Lesetext:
Hier also der Link zu youtube: https://www.youtube.com/watch?v=e3DMfhchAKQ und ab ins Meeting ;)

Liebe Grüße Helmut

Klugschnacker
13.10.2017, 09:01
Was ist mit Anis Amri oder dem Typ der in Las Vegas rum geballert hat? Waren die verrückt oder auch nicht verrückt?

Ich weiß es nicht. Um es herauszufinden, würde ich die jeweiligen Motive untersuchen, die der Tat zugrunde lagen.

Nehmen wir als Beispiel Martin Luther. Er galt zu seiner Zeit als kluger Mann, der nicht verrückt war. Würde man ihn jedoch durch eine Zeitmaschine in unsere heutige Zeit versetzen, fiele das Urteil vielleicht anders aus. Was er an Hirngespinsten über Frauen, Behinderte, Juden, Hexen und Zauberer verzapfte, wäre im heutigen Kontext an der Grenze zur Geisteskrankheit. Dazu noch seine Behauptungen, der Teufel sei ihm mehrfach in seinem Arbeitszimmer erschienen... Lebte er heute mit denselben Überzeugungen zwischen uns, würden wir uns Sorgen machen, der arme Kerl sei verrückt geworden.

Gesammelte Daten:
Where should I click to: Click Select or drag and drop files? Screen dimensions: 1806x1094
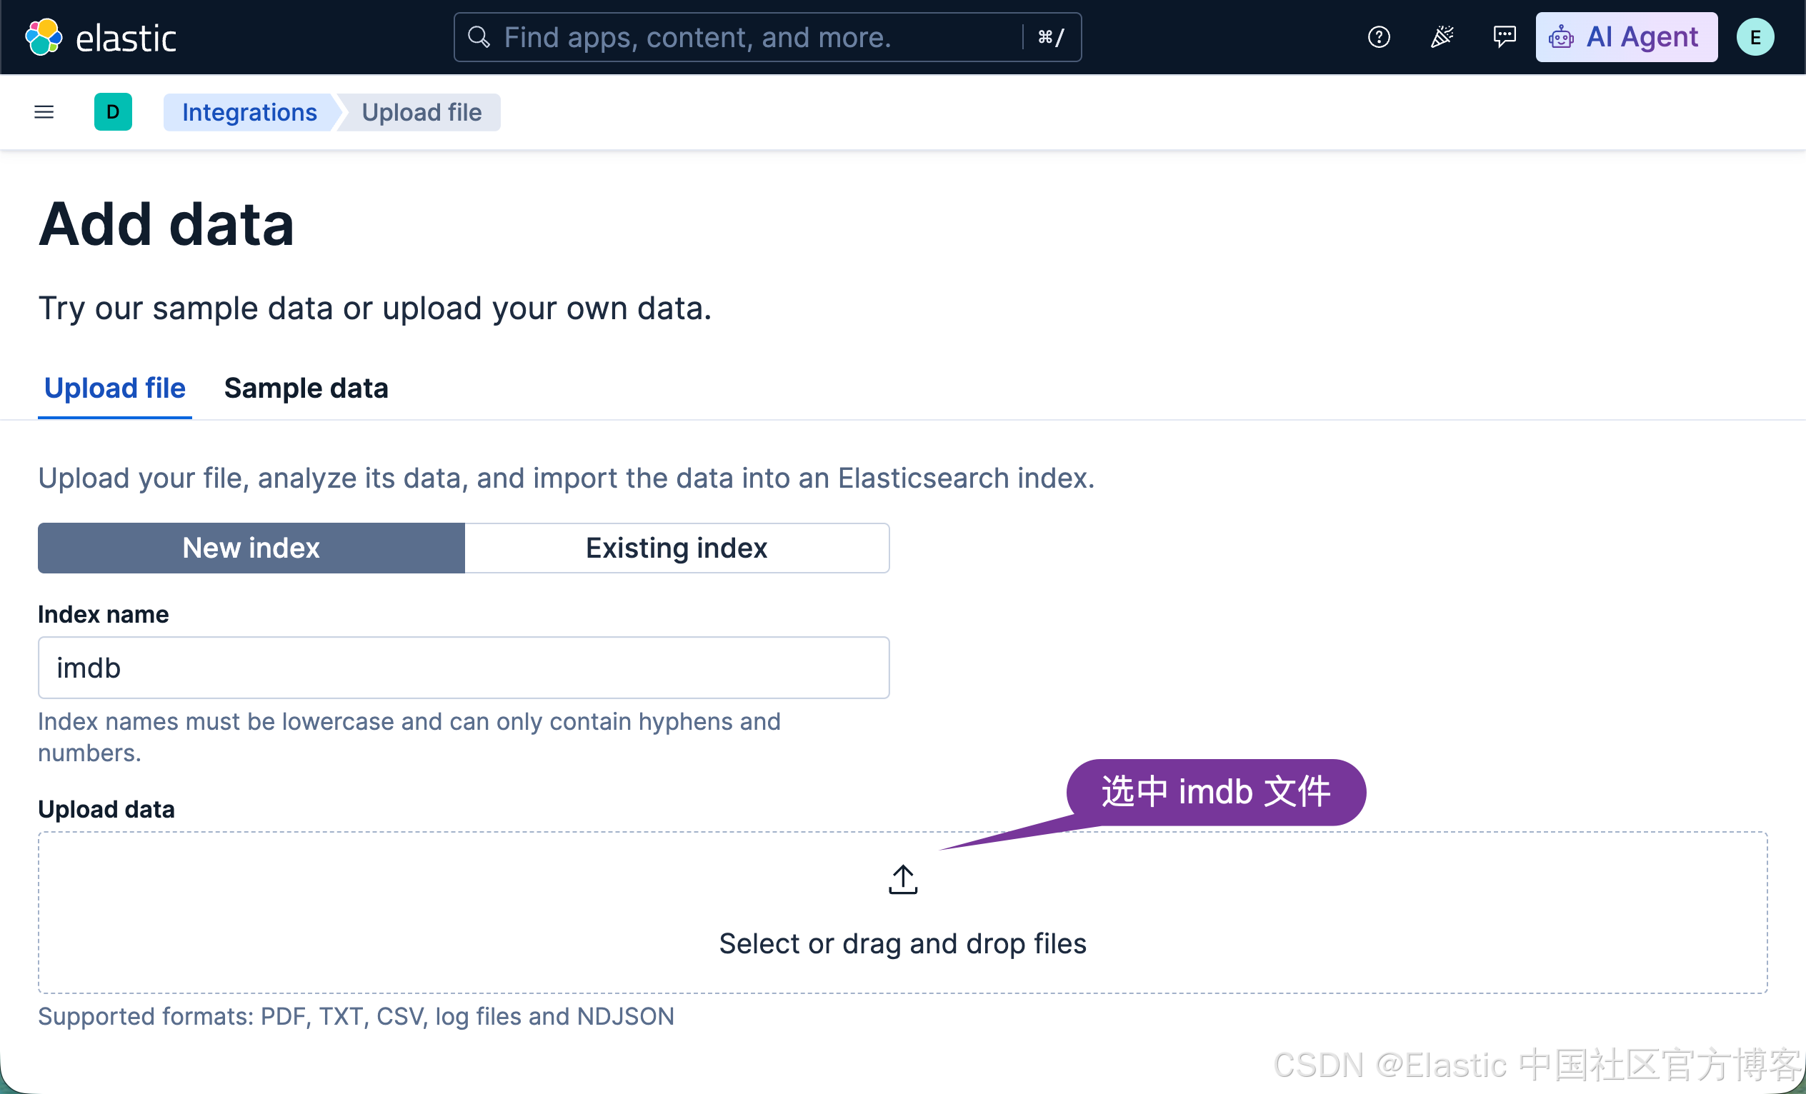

Zu erledigende Aufgaben:
1. Geben Sie aus dem Lesetext alles von "Liebe Grüße Helmut" bis hinunter zu "sei verrückt geworden." wortwörtlich wieder.
2. Fassen Sie den Absatz des Lesetexts, der mit "Nehmen wir als Beispiel Martin Luther" beginnt, als Stichpunktliste zusammen und behalten Sie dabei seine wesentlichen Aussagen bei.
3. Führen Sie den Lesetext über Martin Luther und die Frage nach Verrücktheit im Anschluss an seinen letzten Satz weiter.

Lösungen der Aufgaben:
1.
Liebe Grüße Helmut

Klugschnacker
13.10.2017, 09:01
Was ist mit Anis Amri oder dem Typ der in Las Vegas rum geballert hat? Waren die verrückt oder auch nicht verrückt?

Ich weiß es nicht. Um es herauszufinden, würde ich die jeweiligen Motive untersuchen, die der Tat zugrunde lagen.

Nehmen wir als Beispiel Martin Luther. Er galt zu seiner Zeit als kluger Mann, der nicht verrückt war. Würde man ihn jedoch durch eine Zeitmaschine in unsere heutige Zeit versetzen, fiele das Urteil vielleicht anders aus. Was er an Hirngespinsten über Frauen, Behinderte, Juden, Hexen und Zauberer verzapfte, wäre im heutigen Kontext an der Grenze zur Geisteskrankheit. Dazu noch seine Behauptungen, der Teufel sei ihm mehrfach in seinem Arbeitszimmer erschienen... Lebte er heute mit denselben Überzeugungen zwischen uns, würden wir uns Sorgen machen, der arme Kerl sei verrückt geworden.

2.
- Martin Luther galt zu seiner Zeit als kluger Mann, der nicht verrückt war.
- In die heutige Zeit versetzt, fiele das Urteil über ihn vielleicht anders aus.
- Seine Äußerungen über Frauen, Behinderte, Juden, Hexen und Zauberer lägen heute an der Grenze zur Geisteskrankheit.
- Hinzu kommt seine Behauptung, der Teufel sei ihm mehrfach in seinem Arbeitszimmer erschienen.
- Lebte er heute mit denselben Überzeugungen, würde man sich Sorgen machen, er sei verrückt geworden.

3.
Zu seiner Zeit war es aber eher umgekehrt: Es war ein Ausweis von Geisteskrankheit, an der Existenz des Teufels, der Hölle, der Schöpfung oder der Dreifaltigkeit zu zweifeln. In der Hölle zu landen, war eine konkrete und ernstzunehmende Bedrohung, der sich die Menschen damals ausgesetzt sahen. Wunder waren ebenso eine Selbstverständlichkeit, wie durch menschliches Fehlverhalten ausgelöste Naturkatastrophen wie Erdbeben oder Dürreperioden.

Kurz: Wir würden im Fall von Martin Luther berücksichtigen, in welchem Kontext er lebte. In diesem Kontext war er nicht verrückt. Wir können festhalten, dass er ordentlich log, denn der Teufel ist ihm wohl nicht wirklich erschienen, aber verrückt war er nicht.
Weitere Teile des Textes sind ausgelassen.